Study text:
########

Confidence Score in Conversational AI
January 21, 2021 • 5 minute read

The Role of a Confidence Score in Conversational AI

This blog is written courtesy of Interactions R&D team.

When should AI say: “I don’t know”?

No one is perfect! Humans make mistakes, and so do machines. An admirable quality in humans is to accept one’s mistakes. It turns out that it is also a valuable quality for AI. In recent years, the role of AI has become prominent in every aspect of our lives. We rely on AI to tell us the weather, find the nearest restaurants, give us directions, and play our favorite song among many other things. We trust AI responses to make our decisions, but do we really know how reliable AI decisions are? 

What is “confidence”?

AI relies on data to train models that automatically make decisions. However, since we are not living in a perfect world, errors are inevitable due to multiple reasons such as noisy or inadequate data, or mismatch between train and test data. Different applications have different thresholds for error. Most of us have experienced problems with speech recognition on our phones, which could be annoying. For other applications such as medical or security, however, the high accuracy for automatic models is even more crucial. Since AI models cannot be accurate all the time, the best alternative is for such models to know when they could be wrong. That’s why it is important to quantify the confidence of automatic predictions in different fields of AI such as speech, text, image, and video. A confidence score is a scalar quantity that measures the reliability of an automatic system. 

Don’t be overconfident! 

It’s good to be confident, but no one likes an overconfident person. Well, some people do, but for the sake of argument let’s assume that’s not a good quality. Which one is worse: a student who is very confident that they will score 100 in an exam, but they actually score 45, or a student who is not so confident about getting a high score, yet they score 85? While both these situations are undesirable and show that these students do not have a reasonable evaluation of themselves, the first scenario is worse. If someone is giving you directions and they’re not sure, you would prefer to know that, and it is your decision to take their advice or not. The same goes for AI models. Ideally, we would want an AI system to associate a number with each automatic prediction that shows the certainty of that prediction. If this number is too low, the AI system is basically saying:  “I’m not sure!”.

########

Data provided:
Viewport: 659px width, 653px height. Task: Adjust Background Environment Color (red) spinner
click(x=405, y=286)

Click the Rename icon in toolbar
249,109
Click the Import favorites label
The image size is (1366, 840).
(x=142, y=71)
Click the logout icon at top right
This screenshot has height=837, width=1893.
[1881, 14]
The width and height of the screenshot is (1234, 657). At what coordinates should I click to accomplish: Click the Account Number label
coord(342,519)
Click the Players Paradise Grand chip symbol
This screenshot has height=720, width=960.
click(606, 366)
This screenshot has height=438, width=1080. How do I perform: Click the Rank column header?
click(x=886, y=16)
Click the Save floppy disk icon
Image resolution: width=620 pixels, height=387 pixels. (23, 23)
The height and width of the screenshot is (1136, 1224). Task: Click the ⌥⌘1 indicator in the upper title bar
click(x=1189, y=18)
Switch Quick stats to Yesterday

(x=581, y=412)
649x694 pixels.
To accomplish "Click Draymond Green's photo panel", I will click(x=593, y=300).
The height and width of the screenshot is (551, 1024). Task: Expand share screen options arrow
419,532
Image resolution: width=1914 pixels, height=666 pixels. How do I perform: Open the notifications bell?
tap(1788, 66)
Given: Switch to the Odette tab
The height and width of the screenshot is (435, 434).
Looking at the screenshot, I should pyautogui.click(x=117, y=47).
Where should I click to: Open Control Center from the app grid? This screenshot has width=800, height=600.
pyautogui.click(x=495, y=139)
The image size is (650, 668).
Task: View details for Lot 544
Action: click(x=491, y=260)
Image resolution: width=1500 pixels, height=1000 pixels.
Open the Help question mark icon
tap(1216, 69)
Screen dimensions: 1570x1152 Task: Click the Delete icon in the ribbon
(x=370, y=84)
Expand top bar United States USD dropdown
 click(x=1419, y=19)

########

Exercise set:
A) In the confidence score blog post, what is a confidence score defined as?
B) Continue the confidence score blog post from its last sentence.

Outputs for the tasks:
A) A scalar quantity that measures the reliability of an automatic system.

B)
The role of confidence in Conversational AI 

Conversational AI makes it possible for humans to converse with machines using text or speech, and is used in a variety of applications including chatbots and voice-based intelligent virtual assistants (IVA). The majority of voice-based IVA systems use automatic models to convert speech to text and text to meaning. A confidence score could be associated with the output of each model and the lowest confidence decides the overall confidence of the system. If you are speaking in a train station with a lot of noise, the speech to text confidence is likely to be low, while if you speak vaguely, the text to meaning confidence is low. Either scenario impacts the final output of the system and therefore the conversational AI response. If the system is not confident that it really understands what you said, an alternative approach such as human-in-the-loop could be applied, so you don’t have to repeat yourself. Combining AI with human intelligence allows the Conversational AI system to use human understanding for utterances that are difficult for machines to understand. Confidence scores play an important role in this combination. If the meaning of utterances with low confidence scores are annotated by humans, the system could continue a flawless conversation with you instead of telling you: “I don’t know!”.

How to measure confidence?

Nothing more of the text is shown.